Many of the NBA's young talents will play in the Rising Stars Game on Friday night inside the United Center, where Jordan once played. To those emerging stars, that building was the house of Jordan highlights that they've watched on YouTube.

Wizards rookie Rui Hachimura, a 22-year-old forward who grew up in Japan, studied Jordan's fadeaway shot and tried to craft that into his own. Heat guard Kendrick Nunn, a Chicago native who was 2 years old when the Bulls won their last championship, still finds himself fascinated by Jordan's intense drive.

"He's one of the greats," Nunn said. "Everything about him was detailed and focused."

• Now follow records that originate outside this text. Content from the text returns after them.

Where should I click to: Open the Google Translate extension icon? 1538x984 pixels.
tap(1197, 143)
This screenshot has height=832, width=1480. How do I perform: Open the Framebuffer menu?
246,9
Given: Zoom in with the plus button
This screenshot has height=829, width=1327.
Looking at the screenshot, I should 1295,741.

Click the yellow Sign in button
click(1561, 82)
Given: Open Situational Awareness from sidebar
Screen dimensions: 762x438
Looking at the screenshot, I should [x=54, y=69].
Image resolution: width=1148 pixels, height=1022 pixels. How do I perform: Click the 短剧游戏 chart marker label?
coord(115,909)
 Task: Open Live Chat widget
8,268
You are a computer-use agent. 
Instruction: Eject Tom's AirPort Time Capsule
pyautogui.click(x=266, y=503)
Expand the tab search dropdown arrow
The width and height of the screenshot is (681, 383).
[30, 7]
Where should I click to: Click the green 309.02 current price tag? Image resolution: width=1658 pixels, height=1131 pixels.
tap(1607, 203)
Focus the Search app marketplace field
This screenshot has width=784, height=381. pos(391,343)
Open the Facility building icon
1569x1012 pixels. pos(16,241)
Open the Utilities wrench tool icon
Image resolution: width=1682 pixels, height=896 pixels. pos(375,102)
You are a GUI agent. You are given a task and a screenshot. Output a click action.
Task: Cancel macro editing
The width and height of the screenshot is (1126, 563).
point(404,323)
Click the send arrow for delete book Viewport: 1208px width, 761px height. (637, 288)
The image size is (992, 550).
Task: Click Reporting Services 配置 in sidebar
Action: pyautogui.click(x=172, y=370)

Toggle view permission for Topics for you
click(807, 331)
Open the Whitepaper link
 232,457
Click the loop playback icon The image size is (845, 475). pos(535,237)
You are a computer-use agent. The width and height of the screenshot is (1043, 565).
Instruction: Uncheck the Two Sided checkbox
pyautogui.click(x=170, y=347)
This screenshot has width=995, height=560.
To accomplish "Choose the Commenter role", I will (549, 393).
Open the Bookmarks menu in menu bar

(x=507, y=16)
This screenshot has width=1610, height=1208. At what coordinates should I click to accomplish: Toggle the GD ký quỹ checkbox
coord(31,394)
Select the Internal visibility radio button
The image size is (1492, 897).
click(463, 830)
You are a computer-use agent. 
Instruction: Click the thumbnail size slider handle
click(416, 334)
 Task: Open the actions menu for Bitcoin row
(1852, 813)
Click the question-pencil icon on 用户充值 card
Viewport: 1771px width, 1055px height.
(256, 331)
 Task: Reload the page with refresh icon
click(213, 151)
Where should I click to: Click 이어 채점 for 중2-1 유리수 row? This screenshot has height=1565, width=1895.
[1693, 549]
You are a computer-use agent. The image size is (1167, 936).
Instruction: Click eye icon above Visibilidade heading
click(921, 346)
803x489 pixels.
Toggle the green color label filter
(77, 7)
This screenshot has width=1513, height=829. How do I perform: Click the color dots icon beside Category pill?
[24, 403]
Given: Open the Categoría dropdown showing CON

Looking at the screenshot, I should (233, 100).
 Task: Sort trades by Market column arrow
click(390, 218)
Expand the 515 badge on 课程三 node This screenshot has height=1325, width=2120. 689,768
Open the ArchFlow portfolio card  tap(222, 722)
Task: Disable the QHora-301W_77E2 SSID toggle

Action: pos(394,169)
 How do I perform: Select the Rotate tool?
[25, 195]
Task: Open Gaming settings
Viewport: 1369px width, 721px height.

In 2018, Kansas star Devonte' Graham was drafted early in the second round by the Hornets, who are owned by Jordan. Graham arrived in Charlotte hopeful to prove himself as a player and was greeted into the Hornets organization by Jordan.

Graham was completely starstruck.

"I was like, 'Oh, he knows my name,'" he recalled. "I was seeing the GOAT right there."

Jordan, who turns 57 on Monday, remains an integral part of the NBA. His Jordan Brand shoe company includes young representatives like Mavericks star Luka Doncic, who was named to the Rising Stars Game and the All-Star Game. And Jordan's impact on today's NBA goes extends beyond that.

The greatness of Jordan's past is ever present with this next crop of young stars, who despite never seeing him play are striving to live up to his legend.

"He's going to be idolized in every generation," Barrett said. "He's the best to ever do it."